Já em casa, durante os primeiros meses, a história repete-se. Familiares e amigos entram e correm em direcção ao berço, querem pegar e elevar a fofura no ar, querem apertar as bochechas, querem sentir nos seus olhos o primeiro olhar do bebé. Nesta sofreguidão, esquecem a mãe, não olham para ela dois segundos. Ainda há dias uma amiga me dizia “é tão raro alguém perguntar como estou, se ando a dormir, se tenho dores, como me sinto, se estou bem, isto é muito difícil, percebes?”. Percebo. E esta sensação de abandono é ainda mais evidente se estivermos perante o primeiro filho, esse terramoto de três quilos e meio; a jovem mãe ainda está à procura das coordenadas certas dos sentimentos, ainda não sabe bem o que sentir; sente-se sozinha, sente o corpo e a cabeça diferentes, precisa mais do que nunca do amor de familiares e amigos, mas estes só têm olhos para a pequena criatura que a consome como um gremlin viciado em leite e insónias.
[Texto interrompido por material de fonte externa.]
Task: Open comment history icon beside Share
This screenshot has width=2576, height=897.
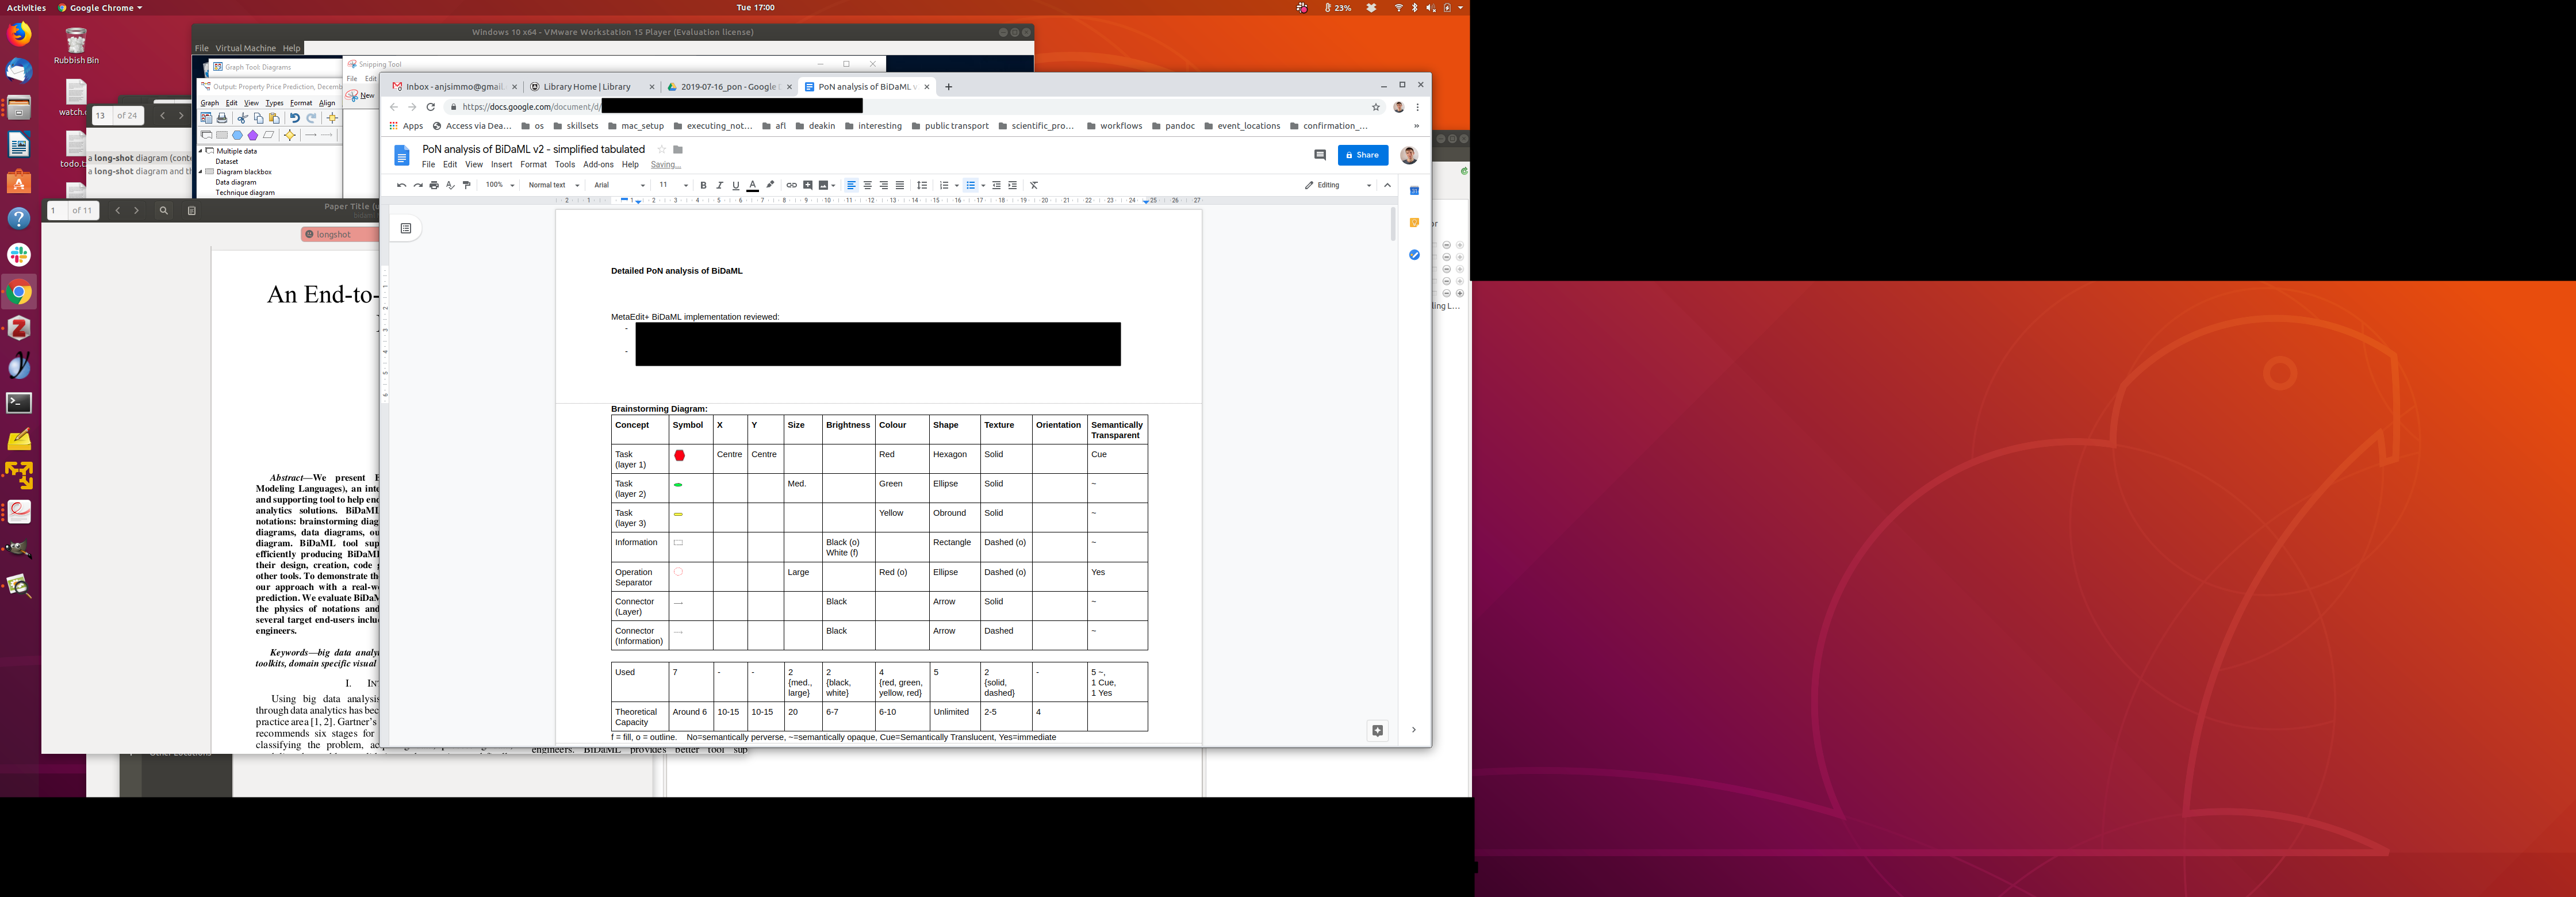Action: tap(1319, 155)
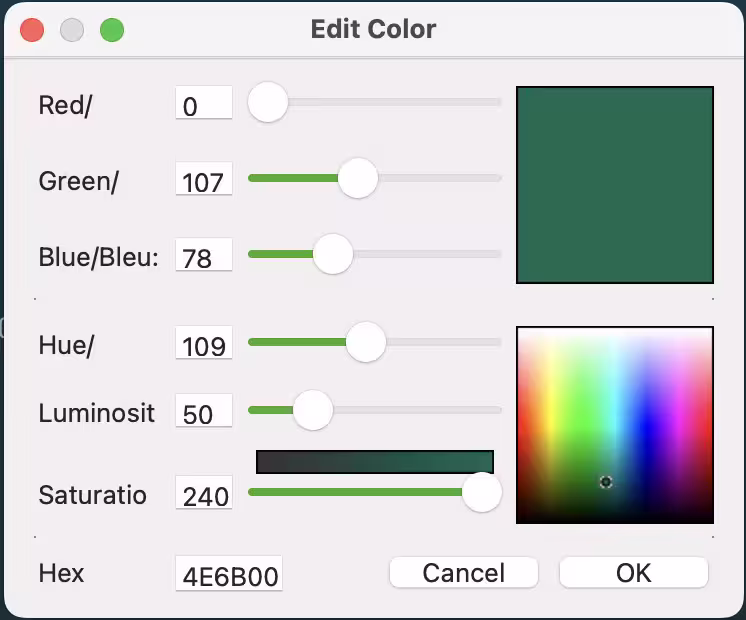The image size is (746, 620).
Task: Click the Green slider handle
Action: 358,178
É por isto que o meu protocolo é há muito o seguinte: as mães têm prioridade sobre os bebés; na maternidade ou já em casa, falo primeiro com elas, dou-lhes um beijo, um abraço; só depois é que me vou inteirar das bochechas rosadas do pequeno ser. A mãe deve ter prioridade emocional sobre o bebé. E, já agora, também deve ter prioridade intelectual. O que quero dizer com isto? Que é tempo de falarmos com franqueza sobre maternidade (e paternidade). Por norma, esta conversa vem sempre a reboque dos filhos: fala-se dos pais porque se fala dos filhos, que são envoltos num halo cor-de-rosa de lacinhos e rendinhas. Só que este halo esconde o lado sombrio da questão, um lado negro que fica soterrado, silenciado, recalcado. E, como todos os recalcamentos, esta sombra cria um mal-estar invisível que todavia tem um efeito muitíssimo visível: estamos a criar uma sociedade de filhos únicos, sem irmãos.
A maternidade não é aquele halo cor-de-rosa de lacinhos e rendinhas das revistas, blogues e murais de facebook. A maternidade (e a paternidade) não é uma utopia. Ou só é uma utopia mais tarde. Antes dessa paz da maturidade, há muito desassossego.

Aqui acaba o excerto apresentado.